→ **EXERCISE TASKS**
(a) For the accountability article below, decide whether each statement agrees with it. Answer yes or no for each, and quote the deciding words exactly. (i) The best leadership theory treats support and challenge as a balance. (ii) Peer-to-peer organizations have no boss looming overhead. (iii) Punishment carries an emotional charge of blame, shame, and frustration.
(b) Reproduce the passage of the accountability article below that runs between "How to Hold" and "so small anymore.", inclusive.
:: DOCUMENT EXTRACT ::
How to Hold People Accountable in Peer-to-Peer Relationships
Make Agreements and Lead with Curiosity When They're Broken
Great leaders hold people accountable. But they do it in a way that ultimately feels supportive, not oppressive. As I wrote in another article, fundamentally the best leadership theory I know describes it as two distinct things: support and challenge. Not as a balance, but as two independent aspects (i.e. you can be high or low in either one).
But for many, accountability often gets tangled up with punishment. This is especially problematic in peer-to-peer or decentralized organizations, where there’s no boss looming overhead, holding someone accountable can feel awkward. You don’t want to overstep, you don’t want to create drama, and honestly, it’s just easier to let small things slide. Until they stack up. And then it's not so small anymore.
Accountability vs. Punishment
Punishment comes with an emotional charge: blame, shame, and frustration. It suggests the other person did something wrong, and now they need to feel bad about it.
:::
:: DATASET EXCERPTS ::
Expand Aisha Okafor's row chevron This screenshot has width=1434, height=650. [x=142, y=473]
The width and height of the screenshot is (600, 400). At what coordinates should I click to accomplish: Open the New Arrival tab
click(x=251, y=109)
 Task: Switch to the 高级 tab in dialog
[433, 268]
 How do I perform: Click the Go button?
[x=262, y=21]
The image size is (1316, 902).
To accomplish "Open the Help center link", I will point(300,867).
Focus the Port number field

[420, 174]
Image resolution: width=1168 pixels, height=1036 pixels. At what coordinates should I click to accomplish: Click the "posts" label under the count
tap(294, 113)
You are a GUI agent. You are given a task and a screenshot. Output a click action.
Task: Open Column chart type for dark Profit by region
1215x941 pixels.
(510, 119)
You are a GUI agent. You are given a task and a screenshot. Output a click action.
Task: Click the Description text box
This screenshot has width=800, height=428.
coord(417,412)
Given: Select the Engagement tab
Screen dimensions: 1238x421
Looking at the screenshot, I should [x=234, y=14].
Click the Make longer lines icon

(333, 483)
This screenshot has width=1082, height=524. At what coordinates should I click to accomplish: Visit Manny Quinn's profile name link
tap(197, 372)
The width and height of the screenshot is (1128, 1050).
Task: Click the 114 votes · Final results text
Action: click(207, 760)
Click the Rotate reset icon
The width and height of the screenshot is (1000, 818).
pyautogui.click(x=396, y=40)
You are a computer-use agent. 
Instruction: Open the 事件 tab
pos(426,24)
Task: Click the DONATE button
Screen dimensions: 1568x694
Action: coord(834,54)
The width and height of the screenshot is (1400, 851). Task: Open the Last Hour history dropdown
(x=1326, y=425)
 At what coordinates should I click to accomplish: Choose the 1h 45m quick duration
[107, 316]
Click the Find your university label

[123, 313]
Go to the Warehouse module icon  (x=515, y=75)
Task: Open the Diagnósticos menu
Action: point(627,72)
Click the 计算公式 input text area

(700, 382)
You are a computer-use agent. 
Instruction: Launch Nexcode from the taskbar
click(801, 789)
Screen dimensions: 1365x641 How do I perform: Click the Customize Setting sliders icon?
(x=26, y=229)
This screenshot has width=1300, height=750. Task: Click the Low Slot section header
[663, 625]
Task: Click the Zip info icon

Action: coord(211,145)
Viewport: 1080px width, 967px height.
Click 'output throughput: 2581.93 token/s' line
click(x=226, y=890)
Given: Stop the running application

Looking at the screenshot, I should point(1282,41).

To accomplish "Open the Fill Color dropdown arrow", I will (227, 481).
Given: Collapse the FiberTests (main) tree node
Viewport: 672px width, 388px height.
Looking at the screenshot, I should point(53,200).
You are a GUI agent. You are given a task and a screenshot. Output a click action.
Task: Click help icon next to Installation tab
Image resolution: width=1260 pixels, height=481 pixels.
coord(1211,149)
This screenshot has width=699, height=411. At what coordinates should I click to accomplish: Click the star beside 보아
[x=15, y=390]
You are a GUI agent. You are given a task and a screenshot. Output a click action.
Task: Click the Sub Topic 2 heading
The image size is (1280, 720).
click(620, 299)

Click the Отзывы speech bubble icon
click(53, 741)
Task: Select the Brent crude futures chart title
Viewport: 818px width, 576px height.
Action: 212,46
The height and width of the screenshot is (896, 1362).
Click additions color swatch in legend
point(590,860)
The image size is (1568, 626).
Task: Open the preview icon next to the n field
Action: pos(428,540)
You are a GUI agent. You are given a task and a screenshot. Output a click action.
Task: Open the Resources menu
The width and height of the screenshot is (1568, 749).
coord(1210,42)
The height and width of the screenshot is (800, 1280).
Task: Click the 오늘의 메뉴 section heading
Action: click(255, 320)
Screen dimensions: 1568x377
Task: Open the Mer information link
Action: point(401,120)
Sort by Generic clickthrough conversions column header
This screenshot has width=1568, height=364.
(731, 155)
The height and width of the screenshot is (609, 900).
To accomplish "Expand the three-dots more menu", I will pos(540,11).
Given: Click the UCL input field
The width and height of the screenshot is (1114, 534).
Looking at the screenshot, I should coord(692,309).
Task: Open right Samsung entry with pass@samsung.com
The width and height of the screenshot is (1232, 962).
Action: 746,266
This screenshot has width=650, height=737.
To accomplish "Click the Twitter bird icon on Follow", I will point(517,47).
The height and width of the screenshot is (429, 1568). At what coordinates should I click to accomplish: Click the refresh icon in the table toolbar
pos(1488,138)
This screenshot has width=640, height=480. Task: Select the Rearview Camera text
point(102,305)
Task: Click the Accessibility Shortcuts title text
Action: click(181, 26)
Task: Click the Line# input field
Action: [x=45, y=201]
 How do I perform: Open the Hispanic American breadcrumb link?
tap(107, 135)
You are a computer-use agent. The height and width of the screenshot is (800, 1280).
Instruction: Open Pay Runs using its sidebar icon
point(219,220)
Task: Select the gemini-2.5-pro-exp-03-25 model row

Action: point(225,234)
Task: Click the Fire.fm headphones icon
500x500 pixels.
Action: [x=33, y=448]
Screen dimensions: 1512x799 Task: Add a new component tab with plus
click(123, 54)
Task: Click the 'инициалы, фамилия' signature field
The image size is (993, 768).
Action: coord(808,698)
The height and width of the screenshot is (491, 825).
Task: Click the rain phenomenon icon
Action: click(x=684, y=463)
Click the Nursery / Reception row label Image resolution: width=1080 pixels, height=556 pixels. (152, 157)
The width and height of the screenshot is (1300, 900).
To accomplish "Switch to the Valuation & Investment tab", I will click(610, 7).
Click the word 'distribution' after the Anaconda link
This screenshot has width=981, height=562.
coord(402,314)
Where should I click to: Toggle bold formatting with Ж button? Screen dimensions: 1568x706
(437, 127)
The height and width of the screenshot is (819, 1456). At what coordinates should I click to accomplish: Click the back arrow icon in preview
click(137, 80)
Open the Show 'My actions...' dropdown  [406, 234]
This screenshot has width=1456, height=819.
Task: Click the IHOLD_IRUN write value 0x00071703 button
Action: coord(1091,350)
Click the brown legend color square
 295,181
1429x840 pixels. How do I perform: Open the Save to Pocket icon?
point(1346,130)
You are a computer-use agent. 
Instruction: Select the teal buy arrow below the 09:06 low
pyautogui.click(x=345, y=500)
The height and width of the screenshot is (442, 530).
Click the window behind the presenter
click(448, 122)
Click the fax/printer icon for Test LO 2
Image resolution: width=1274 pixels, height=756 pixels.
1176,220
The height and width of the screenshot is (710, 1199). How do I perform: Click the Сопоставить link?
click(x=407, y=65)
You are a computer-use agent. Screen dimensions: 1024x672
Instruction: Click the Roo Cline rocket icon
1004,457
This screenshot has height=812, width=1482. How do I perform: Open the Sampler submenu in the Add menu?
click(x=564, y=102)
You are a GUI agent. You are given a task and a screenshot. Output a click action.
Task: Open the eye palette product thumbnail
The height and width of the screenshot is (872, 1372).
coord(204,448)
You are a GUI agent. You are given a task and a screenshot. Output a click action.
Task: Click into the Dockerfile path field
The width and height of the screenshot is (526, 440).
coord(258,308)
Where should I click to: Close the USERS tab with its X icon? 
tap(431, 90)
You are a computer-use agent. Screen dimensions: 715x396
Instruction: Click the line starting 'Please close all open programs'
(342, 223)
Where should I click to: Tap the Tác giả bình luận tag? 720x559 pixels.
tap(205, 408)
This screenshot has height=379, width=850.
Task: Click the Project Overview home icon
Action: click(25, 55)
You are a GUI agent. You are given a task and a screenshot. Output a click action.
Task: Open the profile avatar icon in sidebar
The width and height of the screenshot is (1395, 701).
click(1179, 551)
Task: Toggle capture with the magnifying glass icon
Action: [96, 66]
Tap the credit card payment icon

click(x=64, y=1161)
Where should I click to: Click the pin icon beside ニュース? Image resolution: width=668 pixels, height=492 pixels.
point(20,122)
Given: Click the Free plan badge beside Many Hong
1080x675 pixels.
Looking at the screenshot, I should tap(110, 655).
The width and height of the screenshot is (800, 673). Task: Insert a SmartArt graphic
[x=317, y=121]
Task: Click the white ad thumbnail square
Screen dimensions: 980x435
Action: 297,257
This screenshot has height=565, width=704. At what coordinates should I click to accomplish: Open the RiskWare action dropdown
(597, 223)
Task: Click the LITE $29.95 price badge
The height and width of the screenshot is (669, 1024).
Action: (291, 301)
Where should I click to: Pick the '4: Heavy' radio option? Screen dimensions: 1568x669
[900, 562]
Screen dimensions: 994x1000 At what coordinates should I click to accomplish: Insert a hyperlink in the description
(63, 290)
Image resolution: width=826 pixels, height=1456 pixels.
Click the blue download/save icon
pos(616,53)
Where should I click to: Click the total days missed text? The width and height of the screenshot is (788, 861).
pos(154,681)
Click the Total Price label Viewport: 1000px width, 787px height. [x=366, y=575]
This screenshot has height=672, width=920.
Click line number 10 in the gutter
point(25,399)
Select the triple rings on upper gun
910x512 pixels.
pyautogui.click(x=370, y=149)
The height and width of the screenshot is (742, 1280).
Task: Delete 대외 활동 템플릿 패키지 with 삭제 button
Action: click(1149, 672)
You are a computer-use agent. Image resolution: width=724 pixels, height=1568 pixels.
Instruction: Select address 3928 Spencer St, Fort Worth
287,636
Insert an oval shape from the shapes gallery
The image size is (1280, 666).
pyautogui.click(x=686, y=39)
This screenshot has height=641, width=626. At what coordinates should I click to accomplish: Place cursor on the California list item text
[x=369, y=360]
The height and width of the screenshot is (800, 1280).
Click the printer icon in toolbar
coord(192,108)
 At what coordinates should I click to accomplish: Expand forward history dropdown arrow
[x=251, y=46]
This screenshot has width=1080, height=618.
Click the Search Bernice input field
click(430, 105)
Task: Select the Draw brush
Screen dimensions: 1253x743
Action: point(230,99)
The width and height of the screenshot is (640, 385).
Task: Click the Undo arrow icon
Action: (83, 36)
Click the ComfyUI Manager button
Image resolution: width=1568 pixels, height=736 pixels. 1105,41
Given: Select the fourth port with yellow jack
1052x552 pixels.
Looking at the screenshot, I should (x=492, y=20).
:::
→ **EXPECTED OUTPUTS**
(a)
(i) No: "Not as a balance, but as two independent aspects"
(ii) Yes: "where there’s no boss looming overhead"
(iii) Yes: "Punishment comes with an emotional charge: blame, shame, and frustration."

(b)
How to Hold People Accountable in Peer-to-Peer Relationships
Make Agreements and Lead with Curiosity When They're Broken
Great leaders hold people accountable. But they do it in a way that ultimately feels supportive, not oppressive. As I wrote in another article, fundamentally the best leadership theory I know describes it as two distinct things: support and challenge. Not as a balance, but as two independent aspects (i.e. you can be high or low in either one).
But for many, accountability often gets tangled up with punishment. This is especially problematic in peer-to-peer or decentralized organizations, where there’s no boss looming overhead, holding someone accountable can feel awkward. You don’t want to overstep, you don’t want to create drama, and honestly, it’s just easier to let small things slide. Until they stack up. And then it's not so small anymore.